> [Exercise details]: Only the lines from the one containing "The height and width of the screenshot is (1191, 2061)." to the end of the entries should be written out, each exactly as it stands, both ends included.
++++ Records to use ++++
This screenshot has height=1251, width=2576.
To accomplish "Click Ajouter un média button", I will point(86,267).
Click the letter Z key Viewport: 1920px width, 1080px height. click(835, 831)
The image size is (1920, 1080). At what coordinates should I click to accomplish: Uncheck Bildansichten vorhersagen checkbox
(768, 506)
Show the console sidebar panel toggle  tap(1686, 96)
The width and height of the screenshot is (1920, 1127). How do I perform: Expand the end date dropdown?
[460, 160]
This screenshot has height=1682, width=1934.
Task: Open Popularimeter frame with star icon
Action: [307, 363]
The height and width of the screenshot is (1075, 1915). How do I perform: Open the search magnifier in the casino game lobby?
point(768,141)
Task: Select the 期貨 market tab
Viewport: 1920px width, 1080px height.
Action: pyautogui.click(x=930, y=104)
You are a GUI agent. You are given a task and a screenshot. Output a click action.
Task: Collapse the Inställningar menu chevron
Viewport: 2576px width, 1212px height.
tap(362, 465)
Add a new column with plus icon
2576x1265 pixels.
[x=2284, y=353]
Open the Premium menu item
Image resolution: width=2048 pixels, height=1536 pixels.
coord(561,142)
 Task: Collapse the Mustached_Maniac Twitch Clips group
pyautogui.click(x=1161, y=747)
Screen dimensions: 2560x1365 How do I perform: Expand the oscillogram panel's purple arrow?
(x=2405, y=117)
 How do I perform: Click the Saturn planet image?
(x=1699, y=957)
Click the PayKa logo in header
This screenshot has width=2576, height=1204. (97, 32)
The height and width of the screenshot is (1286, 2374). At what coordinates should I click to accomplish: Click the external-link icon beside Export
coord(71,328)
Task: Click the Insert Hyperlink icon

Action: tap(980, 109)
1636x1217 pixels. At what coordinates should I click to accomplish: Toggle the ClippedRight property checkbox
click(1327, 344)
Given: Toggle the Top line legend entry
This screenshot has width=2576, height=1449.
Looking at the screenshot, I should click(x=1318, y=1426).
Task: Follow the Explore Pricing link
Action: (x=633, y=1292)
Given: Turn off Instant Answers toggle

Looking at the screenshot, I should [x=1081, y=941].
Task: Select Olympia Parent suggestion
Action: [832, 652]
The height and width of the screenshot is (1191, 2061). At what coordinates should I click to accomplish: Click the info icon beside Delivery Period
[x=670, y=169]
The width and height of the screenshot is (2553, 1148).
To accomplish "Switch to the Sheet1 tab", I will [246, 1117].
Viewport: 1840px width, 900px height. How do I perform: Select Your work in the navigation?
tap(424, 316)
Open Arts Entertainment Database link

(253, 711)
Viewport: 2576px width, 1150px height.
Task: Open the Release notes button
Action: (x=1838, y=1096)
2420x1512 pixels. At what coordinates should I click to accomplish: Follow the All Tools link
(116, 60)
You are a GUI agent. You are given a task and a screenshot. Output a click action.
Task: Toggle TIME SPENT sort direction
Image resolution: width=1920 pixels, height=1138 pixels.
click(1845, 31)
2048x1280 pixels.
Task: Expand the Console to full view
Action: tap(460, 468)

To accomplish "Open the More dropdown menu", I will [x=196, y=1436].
++++
> [Answer for this exercise]:
The height and width of the screenshot is (1191, 2061). At what coordinates should I click to accomplish: Click the info icon beside Delivery Period
[x=670, y=169]
The width and height of the screenshot is (2553, 1148).
To accomplish "Switch to the Sheet1 tab", I will [246, 1117].
Viewport: 1840px width, 900px height. How do I perform: Select Your work in the navigation?
tap(424, 316)
Open Arts Entertainment Database link

(253, 711)
Viewport: 2576px width, 1150px height.
Task: Open the Release notes button
Action: (x=1838, y=1096)
2420x1512 pixels. At what coordinates should I click to accomplish: Follow the All Tools link
(116, 60)
You are a GUI agent. You are given a task and a screenshot. Output a click action.
Task: Toggle TIME SPENT sort direction
Image resolution: width=1920 pixels, height=1138 pixels.
click(1845, 31)
2048x1280 pixels.
Task: Expand the Console to full view
Action: tap(460, 468)

To accomplish "Open the More dropdown menu", I will [x=196, y=1436].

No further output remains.